There's plenty of reason to hope that Gaddafi's reign is finally coming to an end. More ministers have defected. Rebel forces appear to be gaining strength. Even Moscow is now acknowledging that Gaddafi must go. But Max Boot is worried. In particular, he's concerned that NATO hasn't done enough planning for a post-Gaddafi Libya and that policymakers might be forgetting how substantial a stabilization force will need to be:
If the aim is to replicate the Bosnia/Kosovo experience then 330,000 peacekeepers would be called for. If Iraq is the model, 94,000 peacekeepers would be needed. [snip]
Of course, as with all such metrics, these are very rough rules of thumb that need to be adjusted based on circumstances. In Libya there are a number of factors that suggest lesser levels of risk, including the fact that the eastern portion of the country around Benghazi has been relatively peaceful and stable under rebel control. So perhaps even 94,000 peacekeepers won’t be needed. But it is likely that a need substantial if smaller force will still be required, and it is imperative for NATO policymakers to begin planning for such a deployment. As part of that planning process, they need to shine greater public attention on this issue and make clear why a peacekeeping force would need to be sent. Otherwise they risk shock and opposition among publics that have not been prepared for yet another deployment.

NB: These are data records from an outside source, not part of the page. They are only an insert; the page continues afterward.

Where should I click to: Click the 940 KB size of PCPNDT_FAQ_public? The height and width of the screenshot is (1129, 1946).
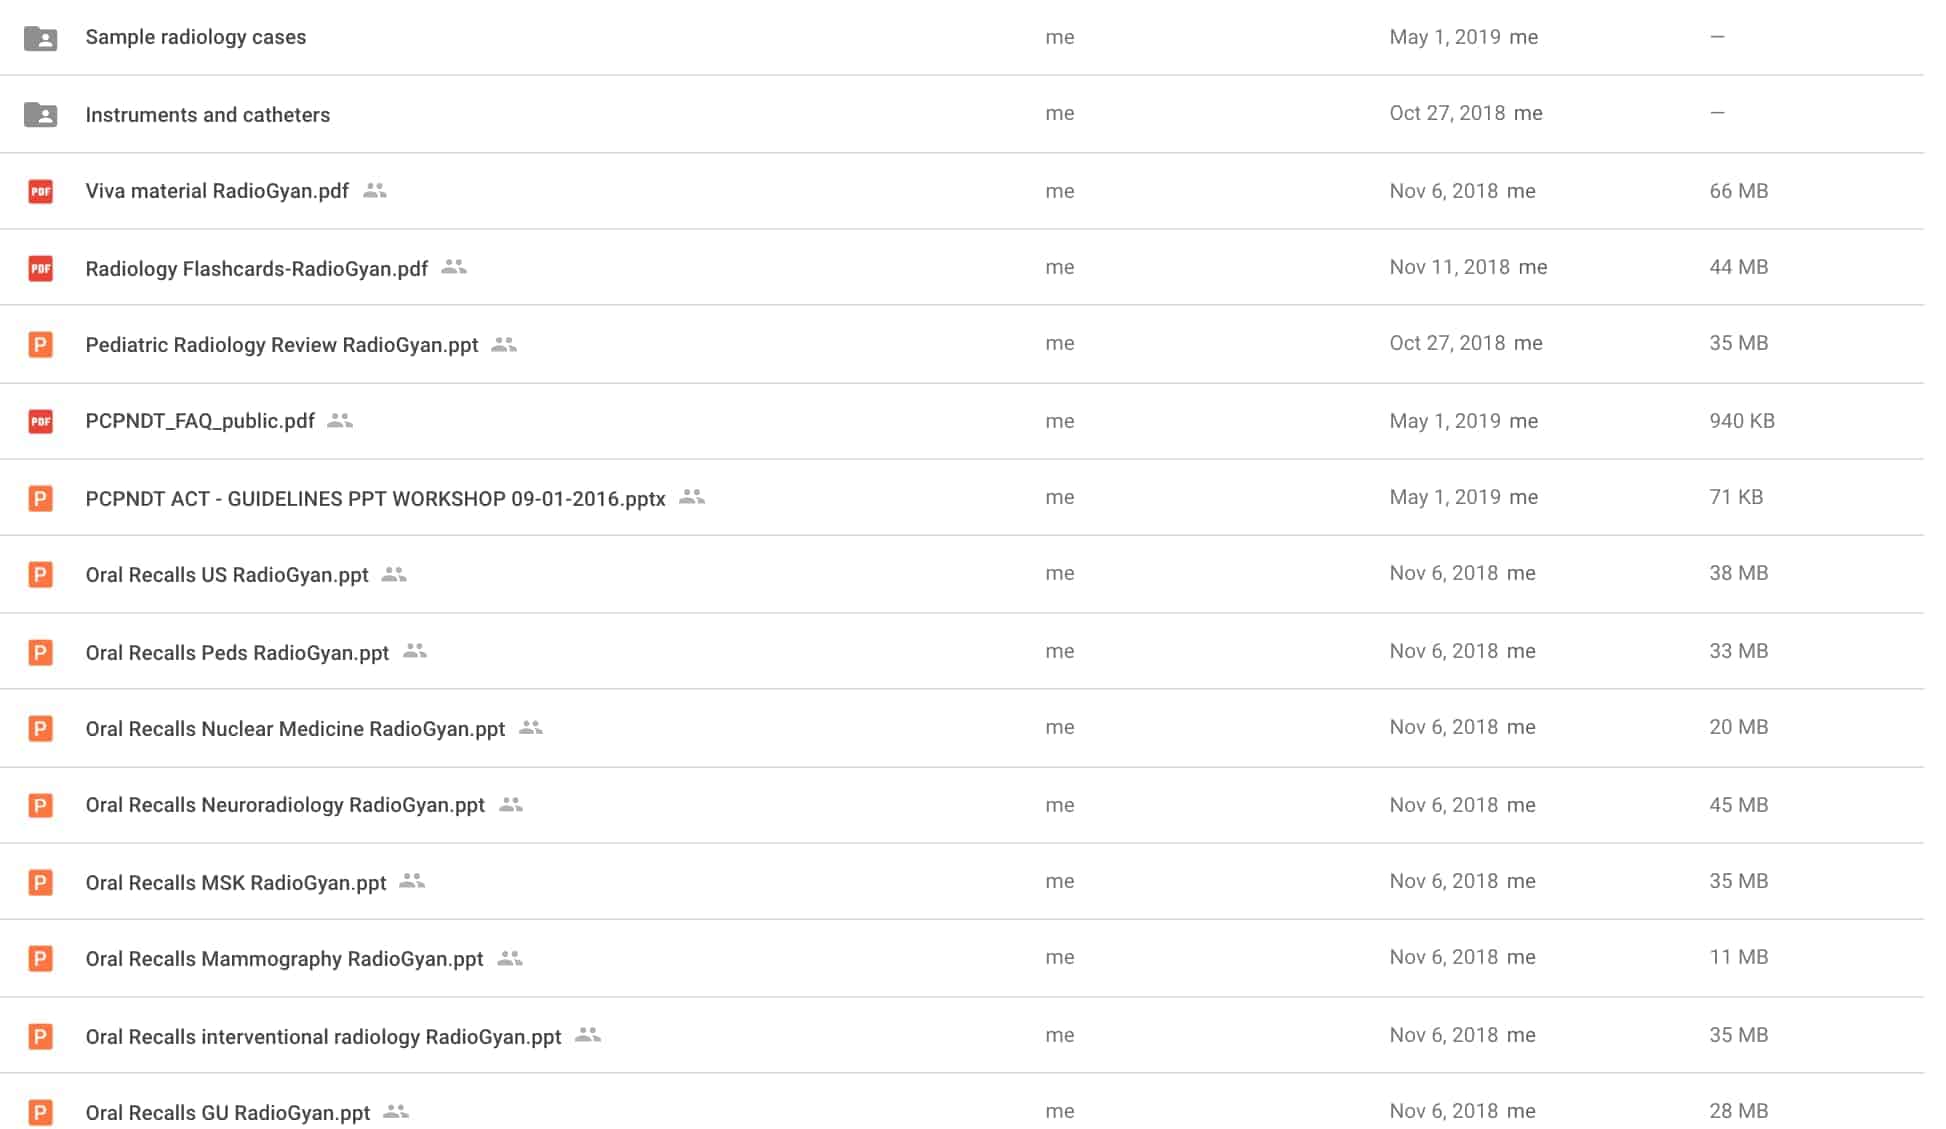[x=1741, y=421]
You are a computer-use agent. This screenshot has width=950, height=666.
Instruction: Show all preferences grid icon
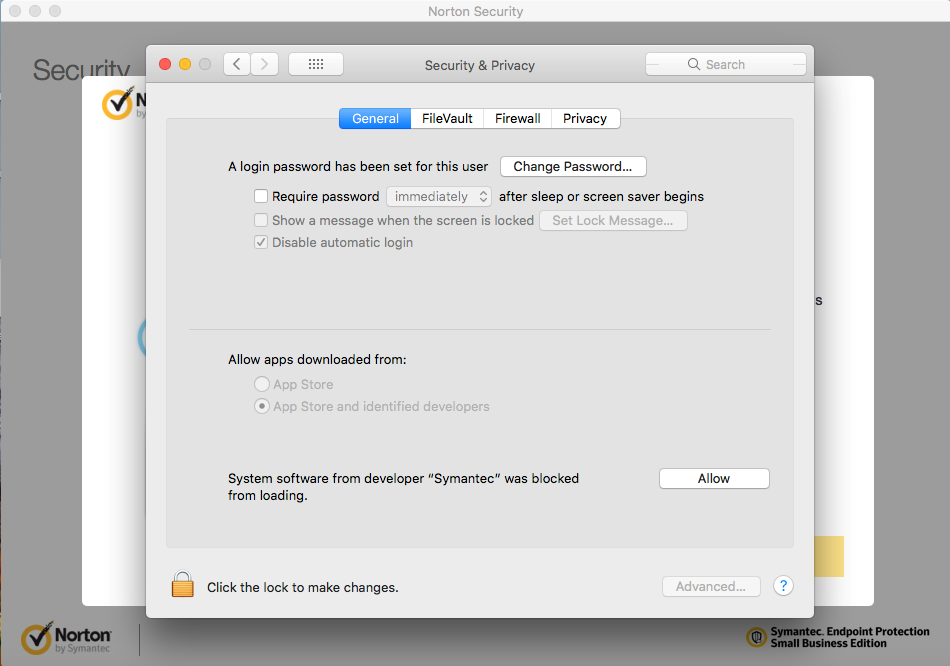(316, 64)
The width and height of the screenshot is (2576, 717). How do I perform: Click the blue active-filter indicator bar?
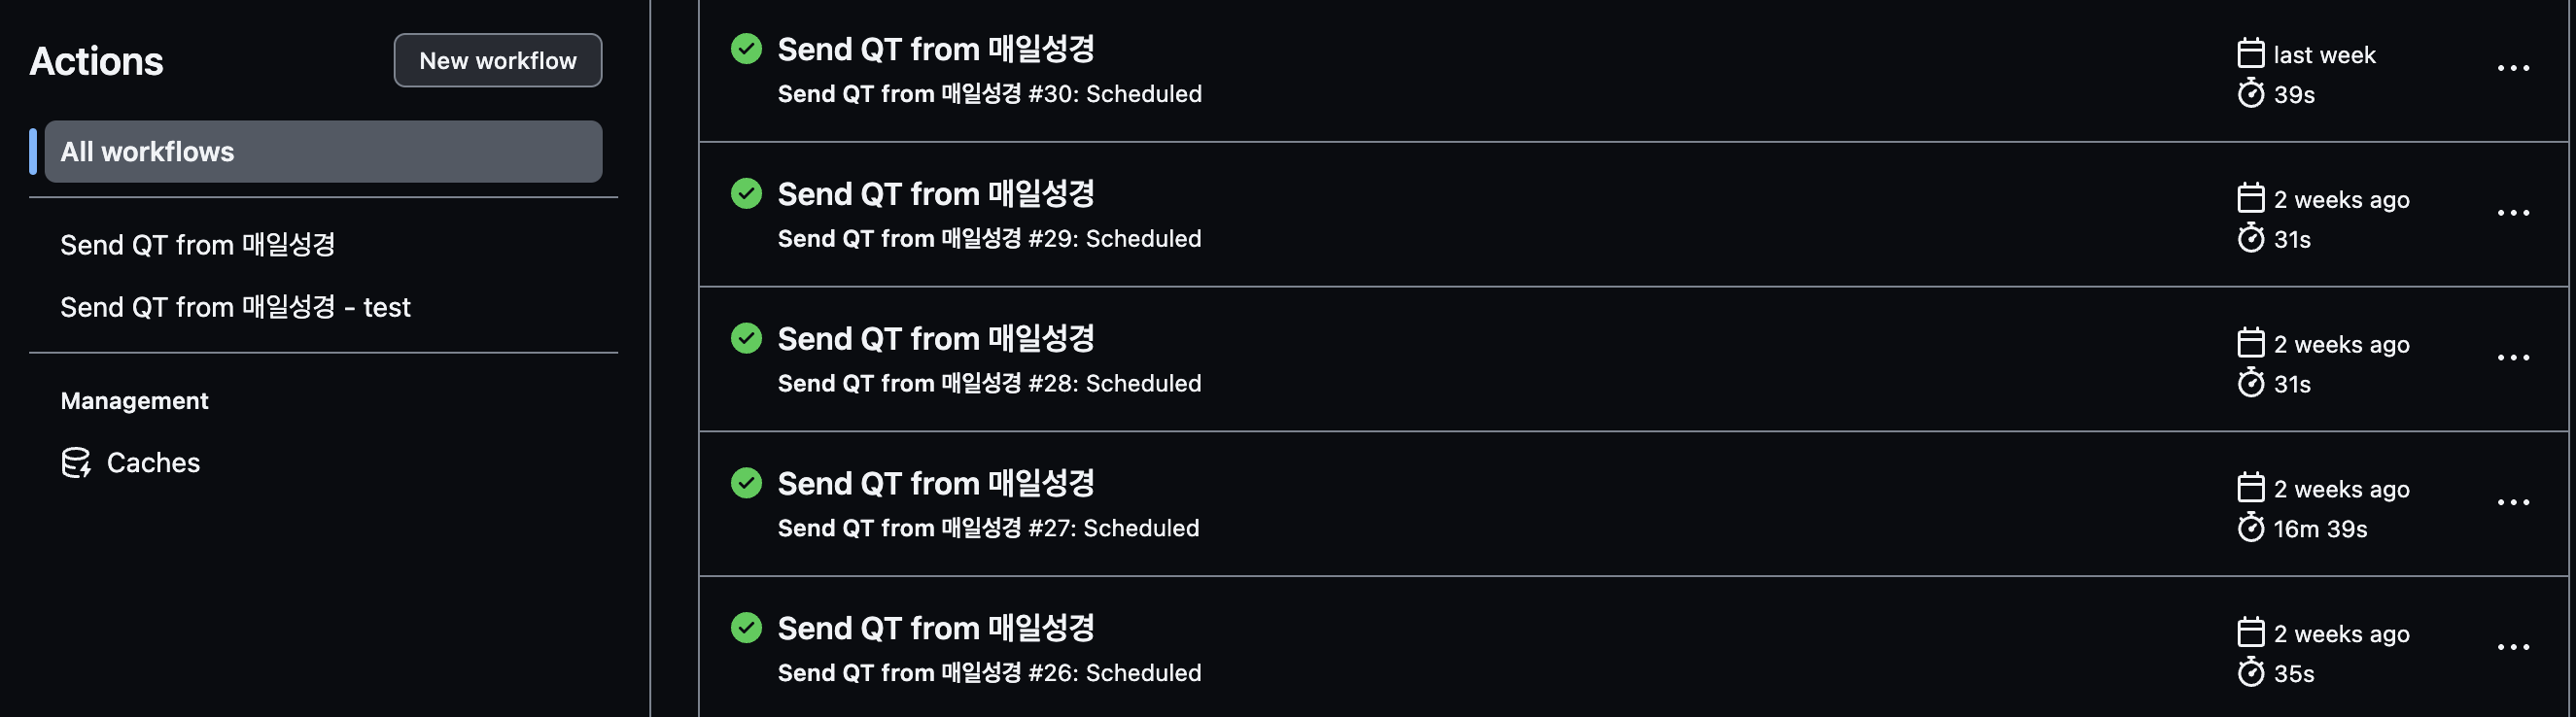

The time to begin the process is now—not when Qaddafi is finally toppled. A stabilization force must be ready to go any time, so as to avoid losing valuable time when the day does come.
Boot is right to be worried. I don't have the sense that Western governments are close to being ready to dispatch a stabilization force--or that they've even really grapped with whether to do so. If Gaddafi falls tomorrow, there would likely be a significant period without any significant international presence. If Libya is very lucky, the transition to a post-Gaddafi era may be peaceful. Bt there doesn't seem to be any reason to bet on that.
Of course, a stabilization force need not be mostly Western. Richard Gowan has suggested a largely BRICS force, which might have a more neutral profile. And Russia has recently voiced support for a peaceekeping force, though it has not specified what form it might take. A traditional UN peacekeeping force is an option, though probably not as attractive as when it appeared that Libya was headed toward semi-permanent partition. A blue-helmeted peacekeeping force would actually make less sense in a post-Gaddfi Libya than in one divided between Gaddafi and rebel forces. UN peacekeepers work best when there is a stable ceasefire line; more robust forces will probably be necessary if there is a weak transitional government attempting to run the entire country.